*Kutipan Teks*
━━━━

Sabtu, 30 April 2016

PARANGTRITIS TIDAK SEDANG BAIK-BAIK SAJA






            Parangtritis, siapa yang tidak mengenal nama tersebut? sebuah pantai yang namanya sudah tidak asing lagi di masyarakat Indonesia bahkan mancanegara. Berbagai keindahan dan keunikan serta kesan-kesan mistisnya yang tidak ditemukan di pantai lain menjadikan pantai ini begitu dikenal sebagai ikon dari laut selatan pulau Jawa. Tak hanya pantai nya saja yang indah dan mempesona, tapi juga daerah sekitarnya menyimpan berbagai keajaiban alam yang menjadi tempat-tempat wisata yang juga menjadi andalan daerah Parangtritis. Namun, dibalik tersohornya nama Parangtritis, pernahkan anda membayangkan bagaimana keadaan di daerah yang bersangkutan tersebut? disnilah tim para Goegraf Indonesia melakukan sedikit perjalanan pada 23 April 2016 lalu, dengan tujuan menguak bagaiamana keadaan Parangtritis yang sedang tidak baik-baik saja.


Parangtritis dilihat dari berbagai angle

            Masalah utama yang menjadi titik bahasan disini adalah keadaan gumuk pasir di Parangtritis. Bagi yang belum mengetahui, gumuk pasir adalah salah satu bentangalam atau kenampakan yang dipicu oleh tenaga angin atau eolin. Kenampakan ini lazimnya terbentuk di daerah gurun, dimana material pasir yang tersedia berlimpah serta angin yang dapat bertiup secara optimal tanpa halangan yang berarti. Namun, kenampakan ini terdapat di Indonesia, yakni di Parangtritis yang notabene adalah negara tropis basah. Hal ini tentu seharusya menjadi kebanggaan dan  dilestarikan keberadaannya. Ironisnya, kesadaran mengenai urgensi pelestarian gumuk pasir baru mulai disebarluaskan akhir-akhir ini saja disaat keadaan gumuk pasir tersebut sudah banyak mengalami perubahan akibat campur tangan manusia.
            Kerusakan demi kerusakan telah banyak terjadi pada gumuk pasir yang baru disadari arti penting nya oleh masyarakat. Bahkan tak hanya masyarakat, Negara pun turut ambil andil dalam pengrusakan gumuk pasir tersebut. Terbukti dari adanya kebijakan dari menteri kehutanan yang menghijaukan wilayah gumuk pasir yaitu dengan penanaman vegetasi. Padahal, penanaman tersebut justru akan merusak dan menghambat pembentukan gumuk pasir. Vegetasi yang ada justru menghambat laju angin dalam pengangkutan material pasir sehingga gumuk pasir yang ada pun menjadi tidak berkembang lagi. Menurut, Sunarto, salah seorang guru besar di Fakultas Geografi Universitas Gadjah Mada seperti yang dilansir dari tribunnews (2014/04/03), kebijakan mentri kehutanan dalam penghijauan wilayah gumuk pasir disebabkan karena pemahaman agrogenik yang mayoritas menjadi paham orang-orang kehutanan. Mereka akan cenderung ingin menghijaukan daerah yang gersang dan tandus, seperti hal nya dengan gumuk pasir. Jika sudah demikian, apakah sesungguhnya pemahaman untuk penghijauan wilayah gersang itu dianggap salah? Sebenarnya pemahaman tersebut sama sekali tidak salah, hanya saja tidak semua wilayah dapat dilakukan penghijauan, seperti contohnya adalah wilayah gumuk pasir. Seharusnya dalam melakukan pembuatan kebijakan hendaknya dilakukan  observasi yang mendalam dan pertimbangan-pertimbangan dari berbagai sisi. Namun, kembali lagi pada lemahnya Indonesia dalam pembuatan kebijakan, dimana keputusan cenderung hanya condong pada pihak-pihak tertentu saja, sehingga kebijakan yang telah dibuat pun terkadang banyak kesalahan didalamnya.

━━━━

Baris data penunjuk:
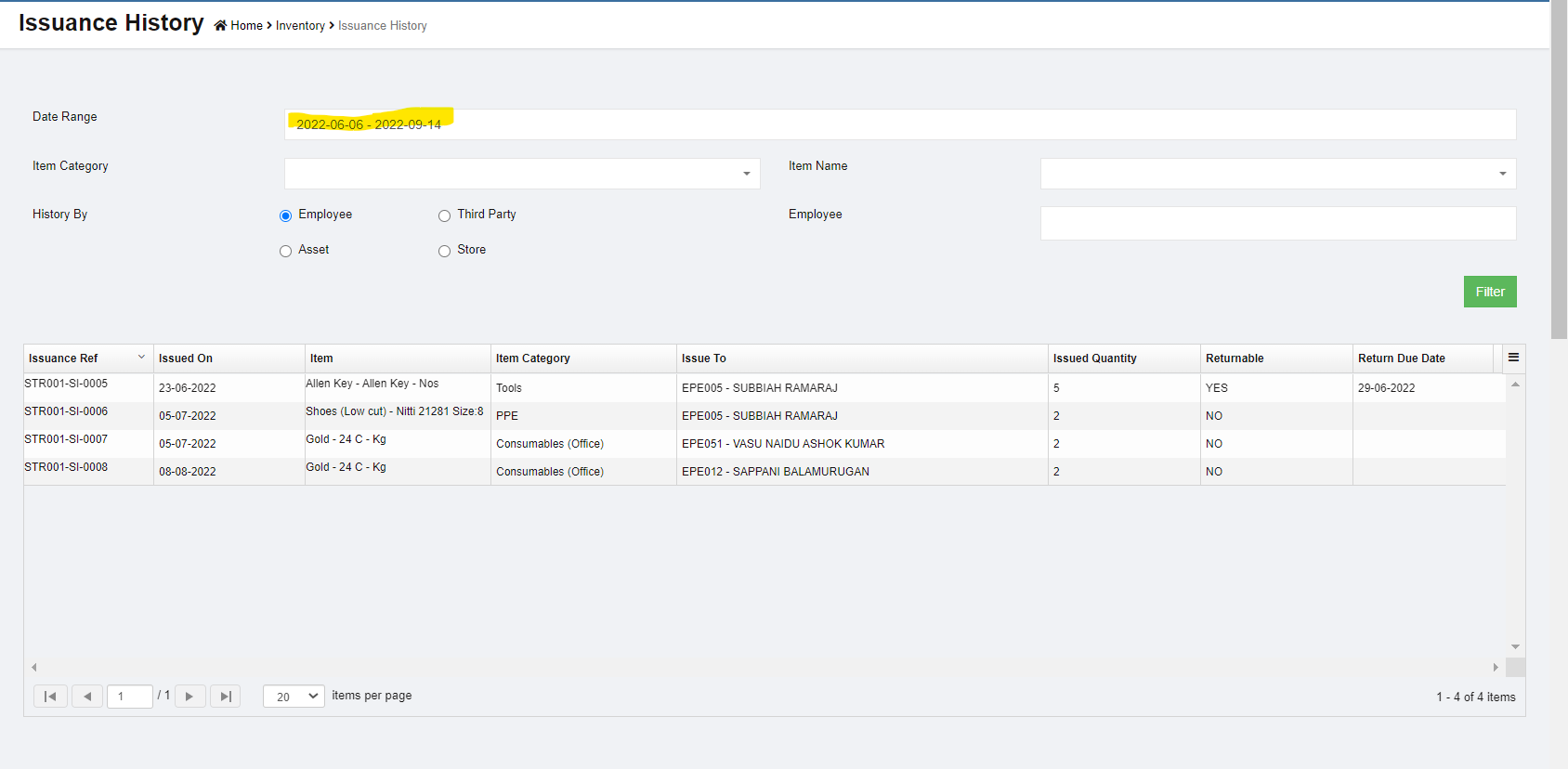Click the grid scroll-left arrow
This screenshot has height=769, width=1568.
(x=34, y=667)
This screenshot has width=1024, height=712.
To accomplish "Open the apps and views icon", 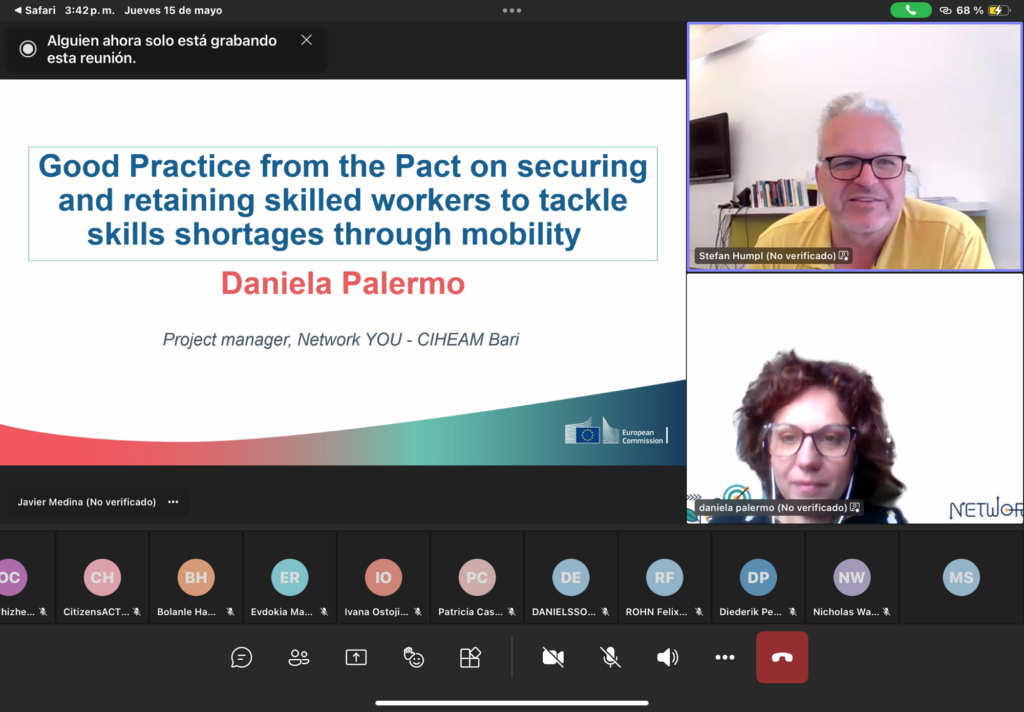I will [x=470, y=657].
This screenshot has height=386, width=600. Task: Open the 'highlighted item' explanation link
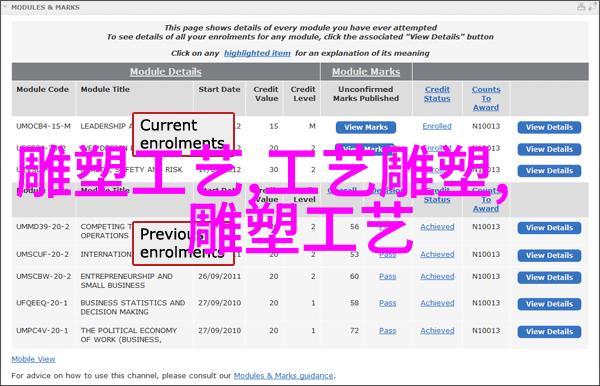point(257,53)
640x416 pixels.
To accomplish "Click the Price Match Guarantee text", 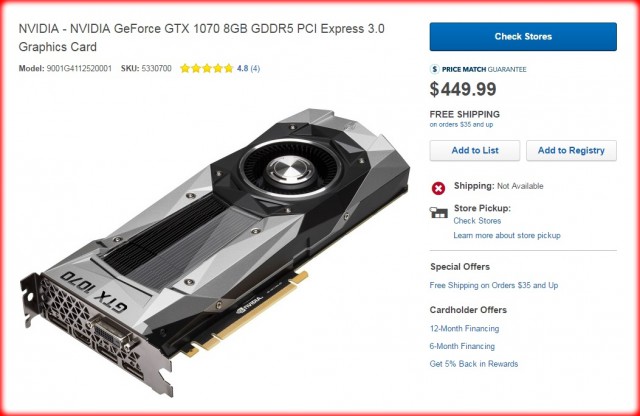I will (484, 69).
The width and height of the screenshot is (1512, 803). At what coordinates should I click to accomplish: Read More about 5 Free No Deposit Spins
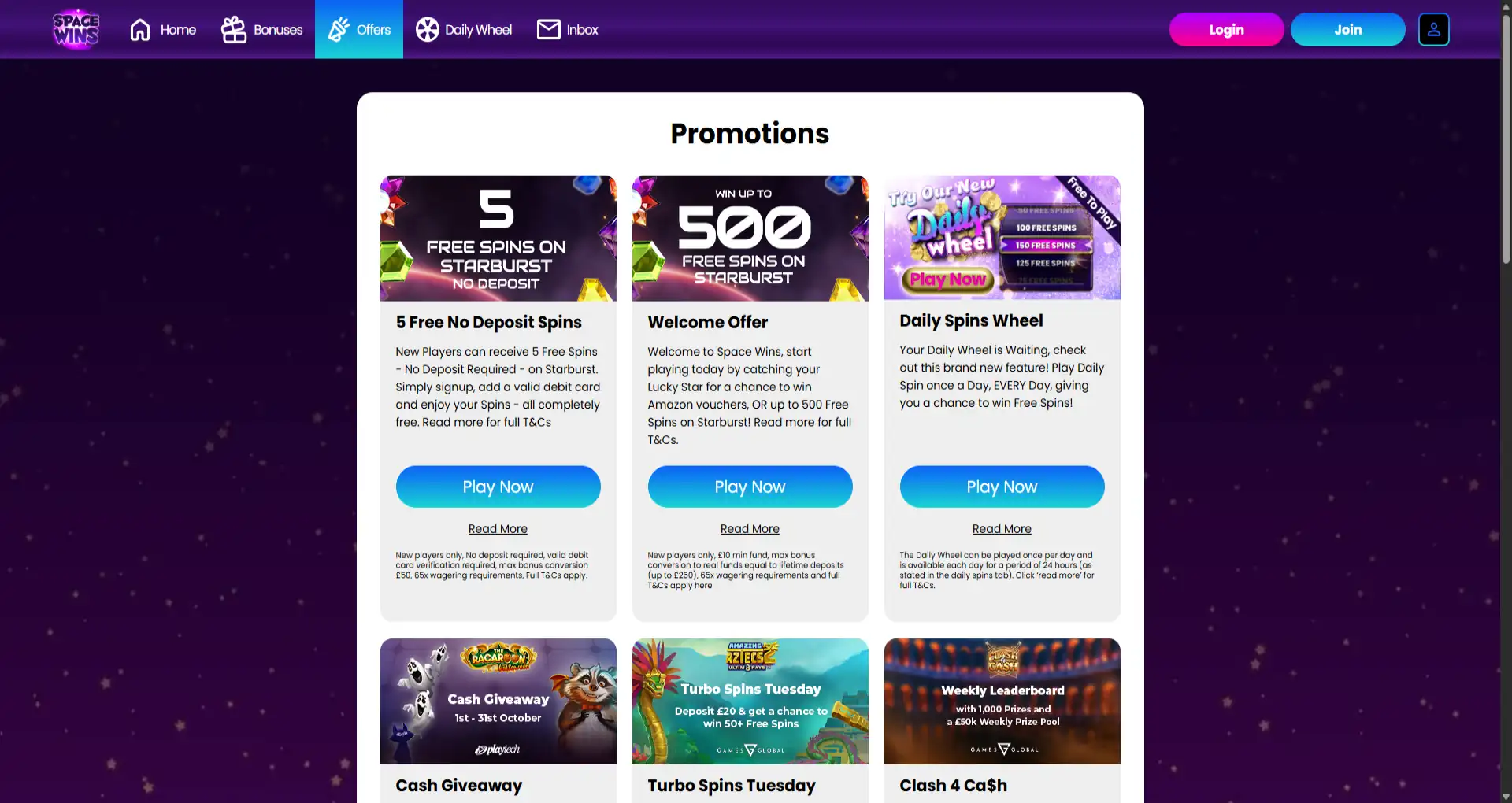pyautogui.click(x=498, y=529)
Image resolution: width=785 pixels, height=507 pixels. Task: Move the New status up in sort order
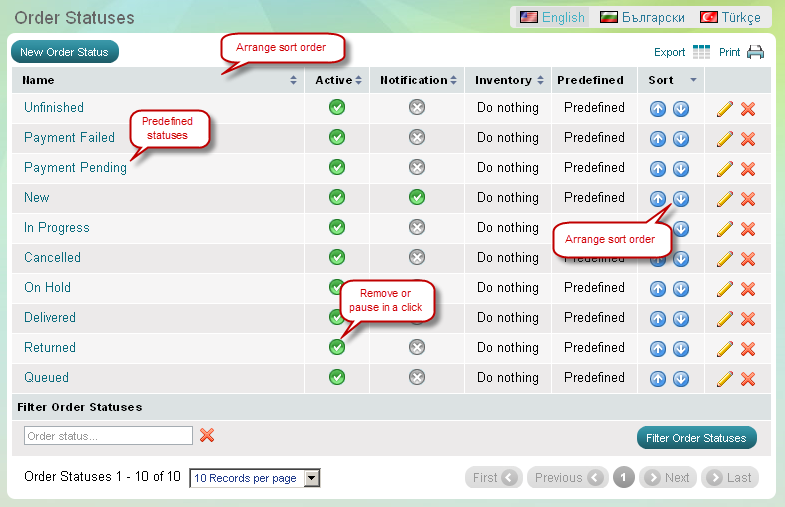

━━━━

*Soal Singkat A*
Salin bagian teks tentang Parangtritis yang dimulai dari "Parangtritis dilihat dari" dan berakhir pada "campur tangan manusia.".
*Soal Singkat B*
Menurut teks tentang Parangtritis, tenaga apa yang memicu terbentuknya gumuk pasir?

*Jawaban Tertulis A*
Parangtritis dilihat dari berbagai angle

            Masalah utama yang menjadi titik bahasan disini adalah keadaan gumuk pasir di Parangtritis. Bagi yang belum mengetahui, gumuk pasir adalah salah satu bentangalam atau kenampakan yang dipicu oleh tenaga angin atau eolin. Kenampakan ini lazimnya terbentuk di daerah gurun, dimana material pasir yang tersedia berlimpah serta angin yang dapat bertiup secara optimal tanpa halangan yang berarti. Namun, kenampakan ini terdapat di Indonesia, yakni di Parangtritis yang notabene adalah negara tropis basah. Hal ini tentu seharusya menjadi kebanggaan dan  dilestarikan keberadaannya. Ironisnya, kesadaran mengenai urgensi pelestarian gumuk pasir baru mulai disebarluaskan akhir-akhir ini saja disaat keadaan gumuk pasir tersebut sudah banyak mengalami perubahan akibat campur tangan manusia.

*Jawaban Tertulis B*
Tenaga angin atau eolin.